Herpes simplex virus thymidine kinase/ganciclovir-mediated killing of tumor cell induces tumor-specific cytotoxic T cells in mice.

Transfer of the herpes simplex virus thymidine kinase (HSV-TK) gene into cancer cells followed by treatment with ganciclovir (GCV) is an attractive strategy of cancer gene transfer. HSV-TK-transduced cells are efficiently killed by the direct cytotoxic effect of GCV-triphosphate, which is generated by HSV-TK from GCV. In addition, the bystander effect kills adjacent nontransduced tumor cells, although this mechanism is not fully understood. We addressed whether the systemic immune response is involved in tumor regression in vivo. Renca cells, from a renal carcinoma cell line transduced with a retroviral vector bearing the HSV-TK gene driven by the cytomegalovirus early promoter, were inoculated into BALB/c mice. After complete regression of inoculated tumors with GCV treatment, the animals were challenged with nontransduced tumor cells.
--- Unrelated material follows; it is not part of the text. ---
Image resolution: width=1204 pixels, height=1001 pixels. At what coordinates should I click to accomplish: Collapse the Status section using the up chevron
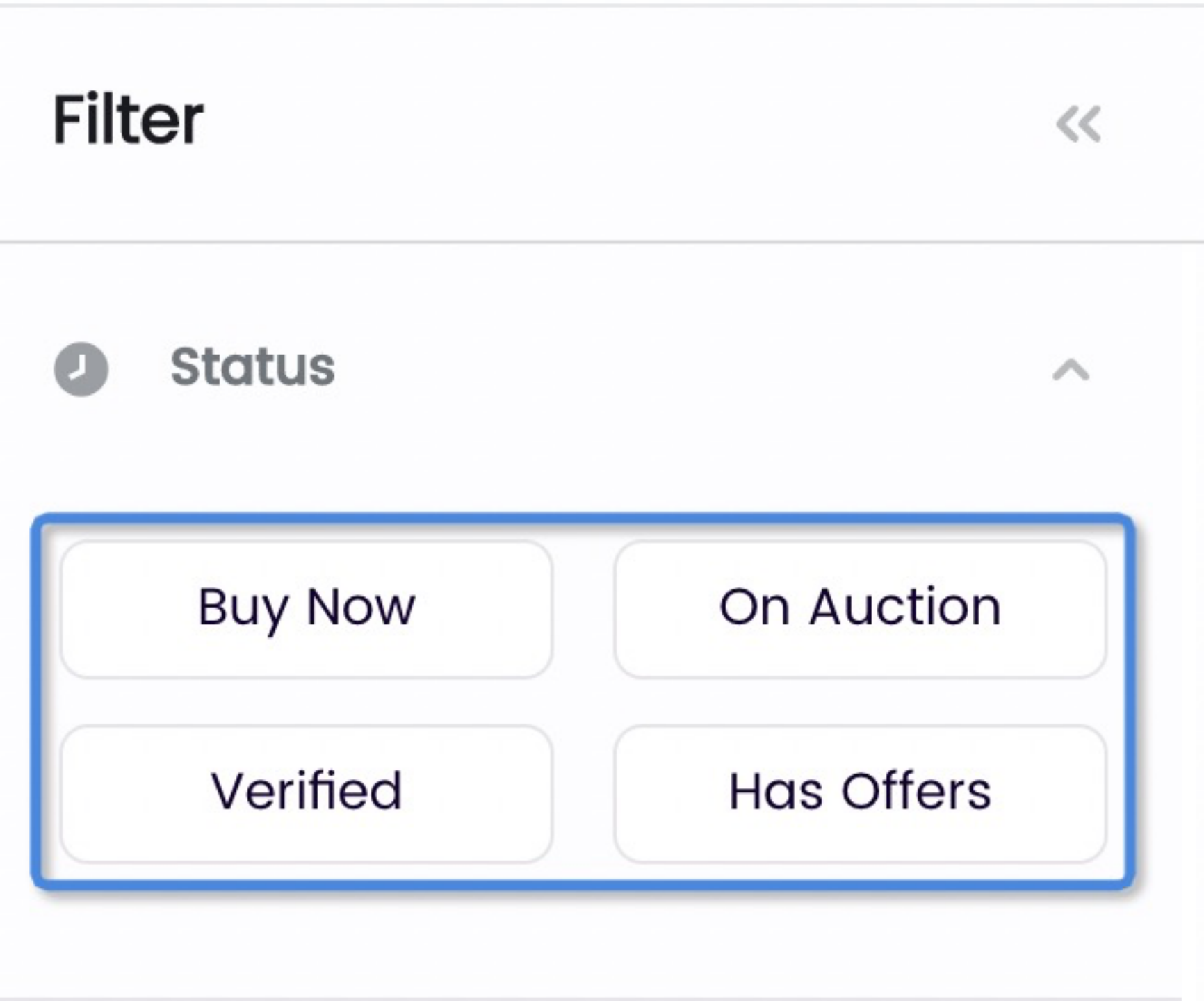click(1071, 370)
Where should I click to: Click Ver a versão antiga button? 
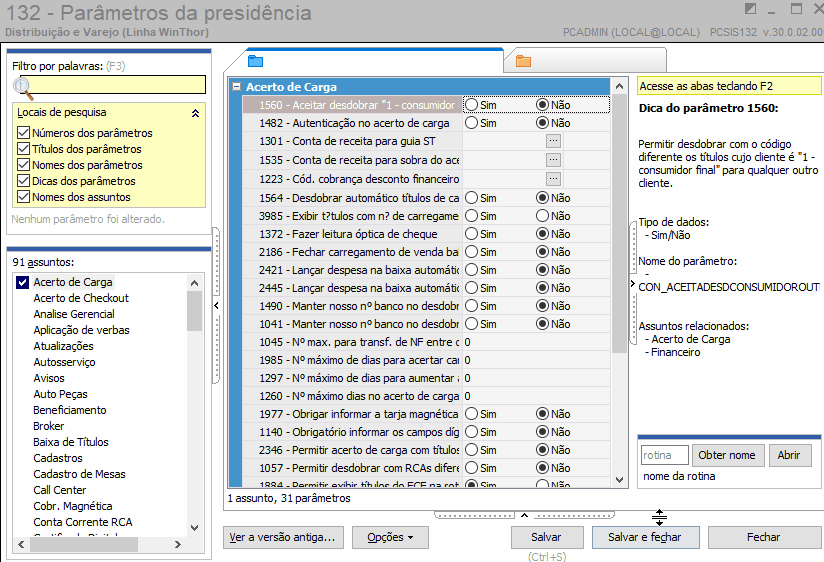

Rejection or significant growth inhibition of challenged tumor cells was observed. In these animals, tumor-specific cytotoxic T cells were efficiently induced. CD8+ cells appeared to be a main component in this cytotoxic T cell fraction. Expression of class I major histocompatibility complex antigens increased in HSV-TK+ cells treated with GCV. These results suggest that suicide gene therapy may be useful not only for short-term tumor regression mediated by direct cell killing and bystander effect, but also, due to the vaccination effect, may be an aid in long-term tumor regression and prevention of recurrence.